He never thought about leaving or pursuing starting options elsewhere after learning Huntley would be QB1. The “C” on his chest represents too much, he said. He’s adapted to lead in ways not all team captains must. Before Huntley’s injury, Williams was reading coverages all over the field, whispering opponents’ tendencies to the young Utah quarterback.

“I’ve been here, they accepted me here when I first got here, so I just have to continue to be a good teammate and good captain and be a leader and continue to support my teammates,” Williams said.

“It wouldn’t be right if I just up and leave after a tough situation,” he added.

“The one thing that was never in doubt,” Kaub said, “the kid wasn’t going to walk.”

Uncertainty clouds the final three months of his college football career. Odds are Williams will return to the sidelines if and when Huntley returns from his unspecified injury. Utah coach Kyle Whittingham said this week “everything is up in the air” when asked about the starting quarterback position.

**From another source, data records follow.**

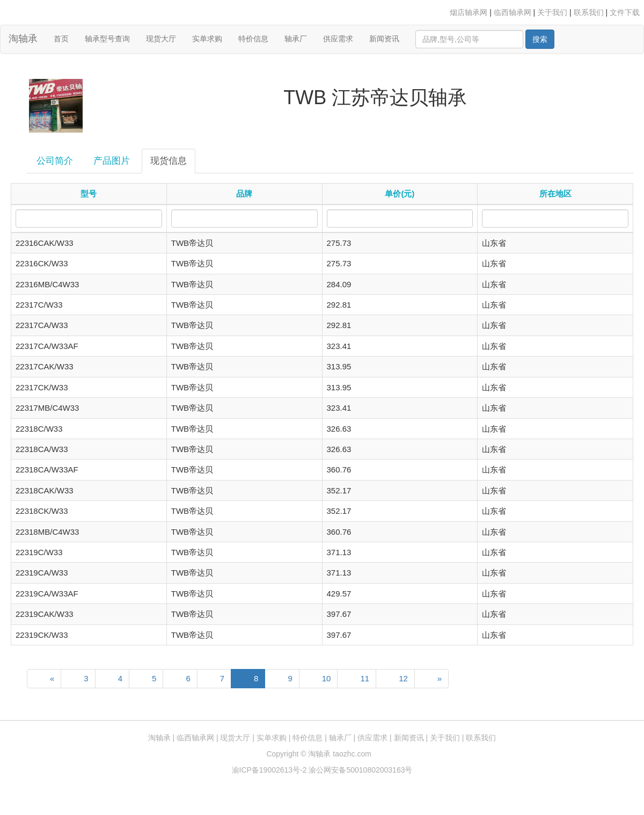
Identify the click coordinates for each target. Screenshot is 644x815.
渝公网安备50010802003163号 (360, 770)
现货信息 (169, 161)
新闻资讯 (384, 39)
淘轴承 (23, 39)
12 (403, 678)
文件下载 (625, 12)
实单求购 (207, 39)
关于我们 (552, 12)
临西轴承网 (513, 12)
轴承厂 (296, 39)
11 (364, 678)
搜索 (540, 39)
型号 (89, 193)
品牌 (244, 193)
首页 (65, 38)
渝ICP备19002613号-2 (270, 770)
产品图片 (112, 161)
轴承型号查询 (107, 39)
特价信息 (253, 39)
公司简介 (55, 161)
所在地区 (555, 193)
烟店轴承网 (469, 12)
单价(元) (399, 193)
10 (326, 678)
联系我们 (589, 12)
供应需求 (338, 39)
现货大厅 (161, 39)
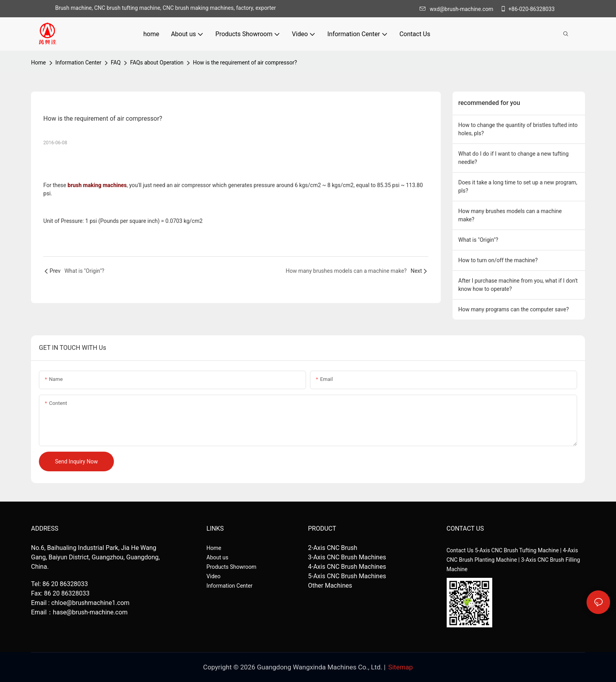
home (38, 63)
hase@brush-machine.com (90, 612)
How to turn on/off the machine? (498, 260)
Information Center (78, 63)
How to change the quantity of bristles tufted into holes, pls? (518, 129)
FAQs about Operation (157, 63)
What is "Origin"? (478, 240)
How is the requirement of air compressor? (245, 63)
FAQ (116, 63)
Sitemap (400, 667)
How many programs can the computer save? (513, 309)
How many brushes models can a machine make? (510, 215)
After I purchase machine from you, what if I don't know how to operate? (518, 285)
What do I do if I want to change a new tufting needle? (513, 158)
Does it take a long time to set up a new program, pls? (518, 186)
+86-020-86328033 (527, 9)
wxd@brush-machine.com (458, 9)
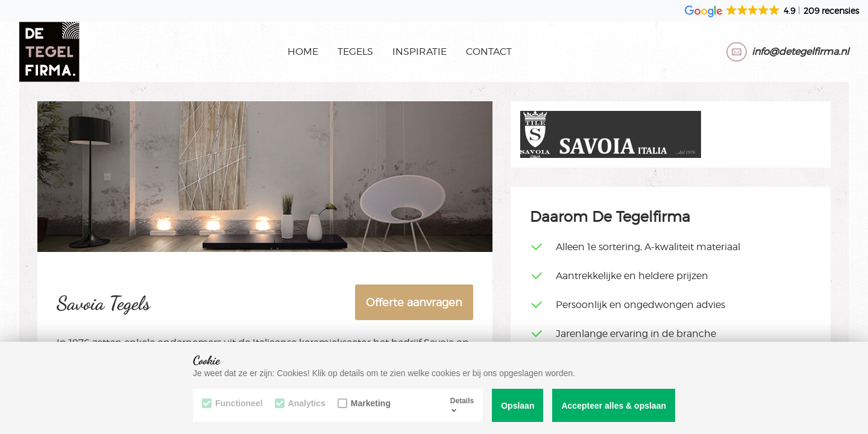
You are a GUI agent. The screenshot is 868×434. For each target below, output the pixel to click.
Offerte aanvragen (414, 302)
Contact (489, 51)
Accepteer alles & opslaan (614, 406)
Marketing (364, 403)
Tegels (355, 51)
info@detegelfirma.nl (800, 51)
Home (303, 51)
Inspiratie (420, 51)
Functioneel (232, 403)
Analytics (300, 403)
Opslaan (517, 406)
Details (462, 405)
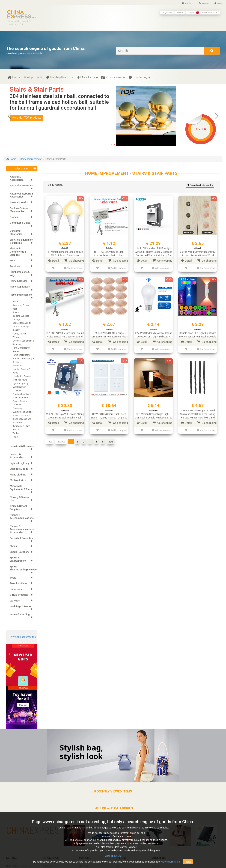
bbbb (15, 309)
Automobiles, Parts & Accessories (22, 195)
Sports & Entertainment (18, 559)
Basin (15, 302)
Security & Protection (22, 538)
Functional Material (22, 355)
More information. (171, 862)
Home (14, 77)
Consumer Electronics (16, 232)
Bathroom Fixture (21, 305)
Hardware (17, 366)
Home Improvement (31, 159)
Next (110, 441)
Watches (15, 600)
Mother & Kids (18, 480)
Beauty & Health (19, 203)
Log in (219, 3)
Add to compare (73, 268)
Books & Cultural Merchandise (19, 210)
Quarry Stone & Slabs (22, 412)
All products (33, 77)
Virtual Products (19, 595)
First (50, 441)
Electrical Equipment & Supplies (21, 241)
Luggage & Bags (19, 469)
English (167, 12)
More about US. (113, 856)
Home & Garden (19, 281)
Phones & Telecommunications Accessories (22, 529)
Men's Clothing (18, 474)
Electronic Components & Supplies (18, 251)
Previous (61, 441)
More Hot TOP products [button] (26, 123)
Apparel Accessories (21, 185)
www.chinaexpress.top (23, 637)
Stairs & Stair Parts (21, 415)
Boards (16, 312)
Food (12, 260)
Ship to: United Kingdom (203, 12)
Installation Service (22, 376)
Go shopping (74, 260)
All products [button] (22, 168)
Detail (54, 260)
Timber (16, 433)
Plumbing (17, 408)
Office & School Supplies (18, 507)
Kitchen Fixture (20, 380)
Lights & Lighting (20, 383)
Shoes (13, 546)
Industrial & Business (22, 446)
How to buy (140, 77)
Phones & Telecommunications (22, 517)
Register (204, 3)
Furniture (15, 266)
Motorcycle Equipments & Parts (21, 488)
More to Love (87, 77)
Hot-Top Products (60, 77)
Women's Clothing (20, 614)
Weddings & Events (21, 607)
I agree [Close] (188, 862)
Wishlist (188, 3)
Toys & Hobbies (19, 583)
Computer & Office (20, 223)
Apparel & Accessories (17, 178)
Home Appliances (20, 286)
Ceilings (16, 319)
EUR (180, 12)
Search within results (200, 185)
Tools (15, 437)
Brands (14, 217)
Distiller (16, 330)
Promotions (113, 77)
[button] (217, 116)
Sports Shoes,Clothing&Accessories (26, 568)
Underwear (16, 589)
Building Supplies (21, 316)
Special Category (19, 552)
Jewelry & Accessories (17, 456)
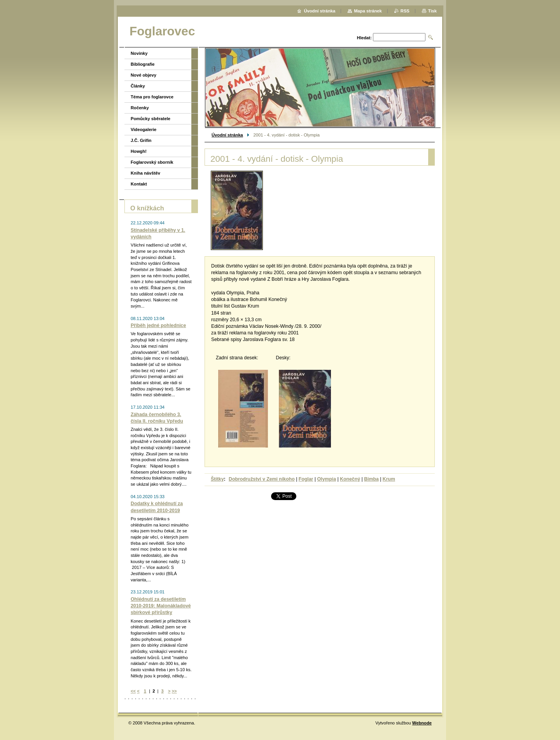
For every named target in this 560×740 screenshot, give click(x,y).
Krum (389, 479)
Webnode (422, 723)
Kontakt (139, 184)
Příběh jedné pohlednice (158, 325)
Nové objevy (144, 75)
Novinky (139, 53)
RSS (405, 11)
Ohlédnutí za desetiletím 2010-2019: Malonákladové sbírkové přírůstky (161, 606)
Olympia (326, 479)
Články (138, 86)
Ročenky (140, 108)
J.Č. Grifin (141, 140)
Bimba (371, 479)
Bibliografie (143, 64)
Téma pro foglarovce (152, 97)
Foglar (306, 479)
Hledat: (364, 38)
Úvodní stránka (227, 135)
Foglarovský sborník (152, 162)
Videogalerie (144, 129)
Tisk (432, 11)
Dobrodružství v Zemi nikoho (262, 479)
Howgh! (138, 151)
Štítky (217, 479)
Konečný (350, 479)
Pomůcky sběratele (150, 119)
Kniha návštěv (145, 173)
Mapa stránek (368, 11)
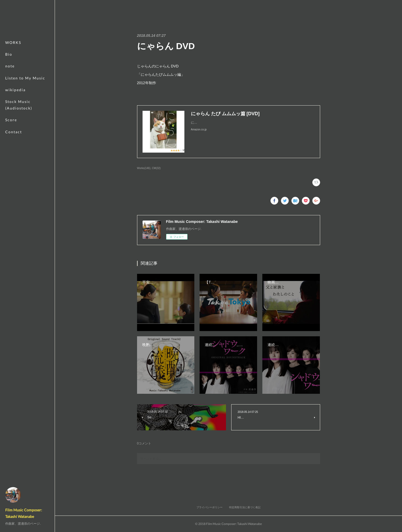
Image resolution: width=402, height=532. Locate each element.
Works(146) (144, 168)
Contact (14, 132)
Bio (9, 54)
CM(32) (156, 168)
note (10, 66)
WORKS (13, 42)
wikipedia (15, 90)
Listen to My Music (25, 78)
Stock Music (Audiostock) (19, 105)
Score (11, 120)
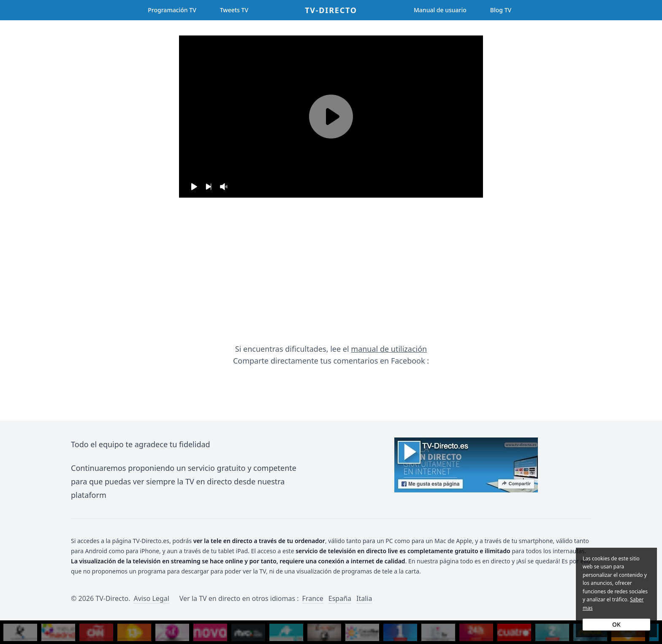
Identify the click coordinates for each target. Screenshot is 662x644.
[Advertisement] (331, 270)
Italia (364, 598)
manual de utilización (389, 349)
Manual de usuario (440, 10)
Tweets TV (234, 10)
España (340, 598)
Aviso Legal (151, 598)
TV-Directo (331, 10)
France (313, 598)
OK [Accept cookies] (616, 624)
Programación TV (172, 10)
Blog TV (501, 10)
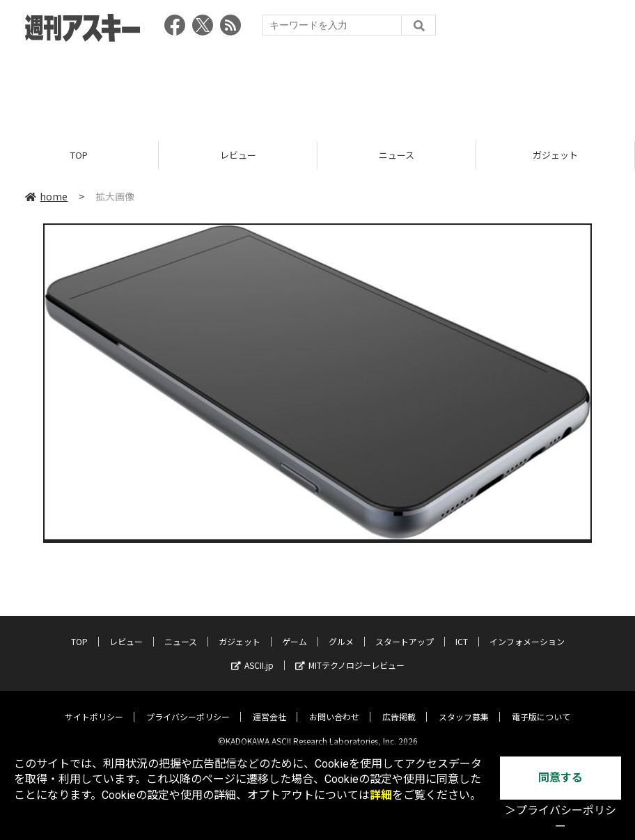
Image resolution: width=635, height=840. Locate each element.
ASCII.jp (252, 654)
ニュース (396, 154)
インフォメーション (527, 631)
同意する (560, 777)
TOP (79, 154)
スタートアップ (405, 631)
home (46, 196)
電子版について (541, 706)
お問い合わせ (334, 706)
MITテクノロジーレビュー (350, 654)
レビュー (238, 154)
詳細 (381, 795)
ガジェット (555, 154)
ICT (462, 631)
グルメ (341, 631)
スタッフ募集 (464, 706)
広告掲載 (399, 706)
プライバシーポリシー (188, 706)
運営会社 (269, 706)
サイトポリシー (94, 706)
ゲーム (295, 631)
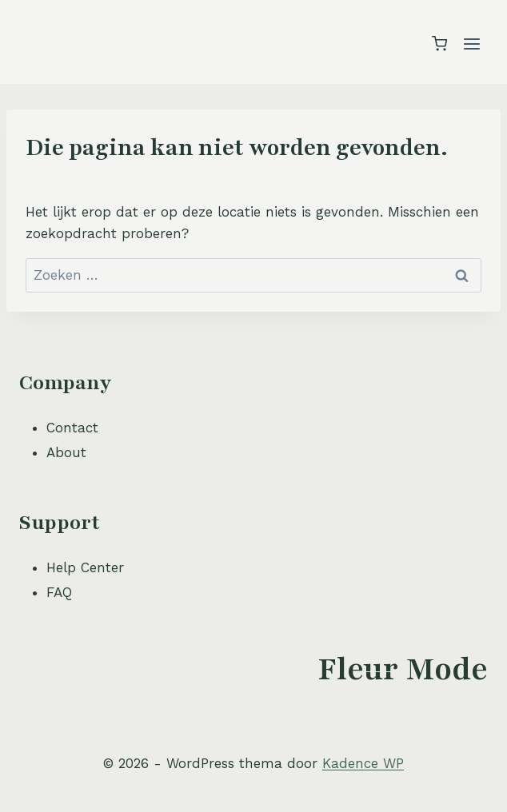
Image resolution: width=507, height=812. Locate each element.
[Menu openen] (471, 43)
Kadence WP (363, 763)
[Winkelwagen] (439, 43)
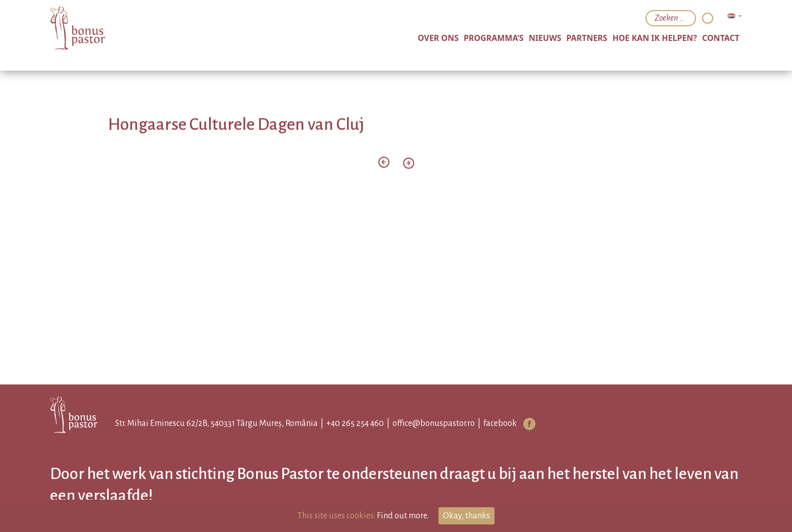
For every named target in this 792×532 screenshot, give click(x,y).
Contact (721, 38)
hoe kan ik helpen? (655, 38)
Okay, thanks (466, 516)
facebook (500, 423)
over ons (438, 38)
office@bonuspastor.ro (433, 423)
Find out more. (403, 516)
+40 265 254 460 (355, 423)
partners (586, 38)
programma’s (493, 38)
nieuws (545, 38)
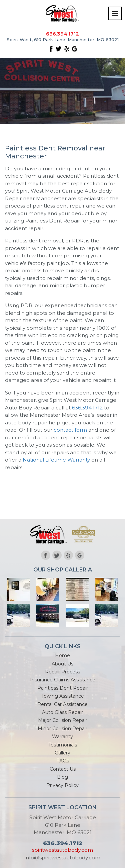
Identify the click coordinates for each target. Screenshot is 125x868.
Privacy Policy (62, 785)
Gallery (62, 753)
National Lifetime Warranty (56, 460)
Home (62, 655)
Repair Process (62, 672)
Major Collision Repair (62, 720)
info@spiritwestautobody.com (62, 858)
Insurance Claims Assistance (62, 680)
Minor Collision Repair (62, 728)
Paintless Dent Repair (62, 688)
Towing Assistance (62, 696)
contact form (70, 430)
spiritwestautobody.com (62, 850)
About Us (62, 664)
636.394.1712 (62, 34)
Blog (62, 777)
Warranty (62, 737)
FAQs (62, 761)
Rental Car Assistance (62, 704)
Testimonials (62, 745)
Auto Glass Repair (62, 712)
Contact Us (62, 769)
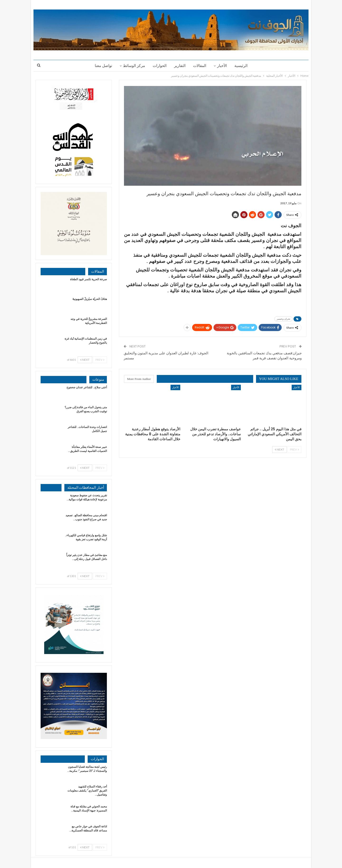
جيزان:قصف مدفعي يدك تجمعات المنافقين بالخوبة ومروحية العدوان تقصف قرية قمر (264, 355)
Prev (294, 450)
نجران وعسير (283, 319)
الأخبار (223, 66)
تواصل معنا (101, 66)
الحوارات (159, 66)
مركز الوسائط (132, 66)
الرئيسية (243, 66)
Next (279, 450)
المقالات (200, 66)
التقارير (180, 66)
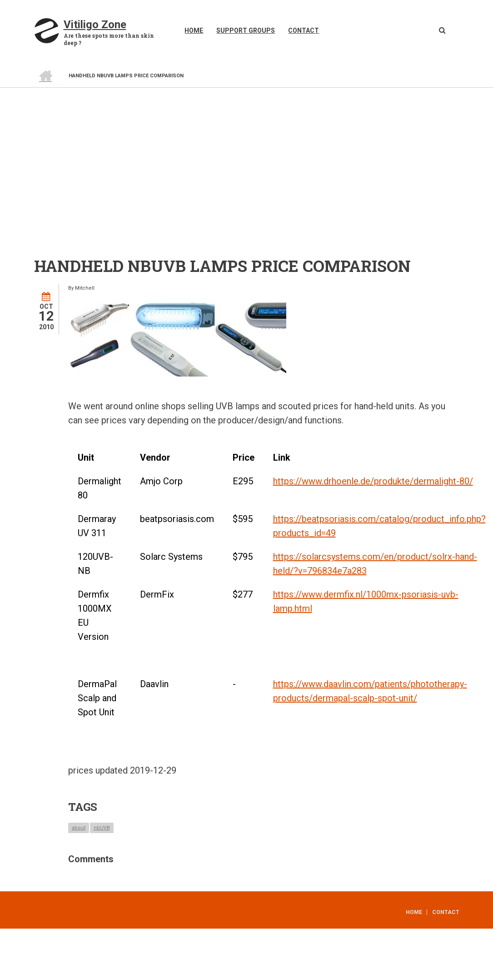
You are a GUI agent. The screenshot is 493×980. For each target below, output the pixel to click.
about (79, 828)
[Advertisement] (247, 156)
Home (194, 30)
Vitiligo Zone (95, 25)
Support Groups (245, 30)
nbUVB (102, 828)
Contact (304, 30)
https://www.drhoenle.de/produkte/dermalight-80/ (373, 481)
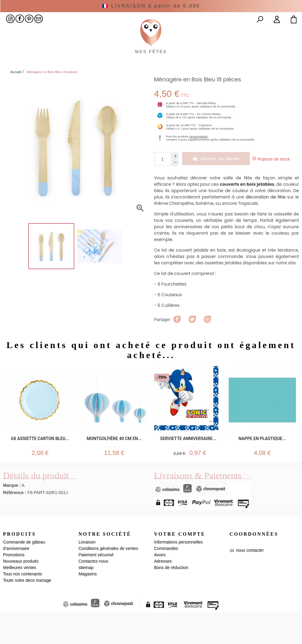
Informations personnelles (178, 574)
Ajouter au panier (218, 187)
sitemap (86, 599)
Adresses (163, 593)
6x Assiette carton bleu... (40, 466)
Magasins (88, 605)
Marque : (12, 517)
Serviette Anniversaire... (188, 466)
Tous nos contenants (22, 605)
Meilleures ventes (19, 599)
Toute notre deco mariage (27, 612)
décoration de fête (266, 225)
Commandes (166, 580)
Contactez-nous (93, 593)
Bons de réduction (171, 599)
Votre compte (180, 565)
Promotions (14, 586)
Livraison (87, 574)
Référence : (15, 524)
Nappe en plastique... (262, 466)
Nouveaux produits (21, 593)
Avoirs (160, 586)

“If Troy’s the guy, great,” Whittingham said. “We’re not really overly concerned because we know whoever the guys is is going to get it done.”

Williams was pressed continually this week if he already knew he would start and when exactly he found out. “I have no idea,” he repeated. Facing Stanford, even if it’s just one start, is an opportunity to prove that the decision — like he said in late August — didn’t break him.

“I feel like the situation that I’m in was put upon me for a reason,” he said.

What reason exactly might show itself Saturday night against the Cardinal.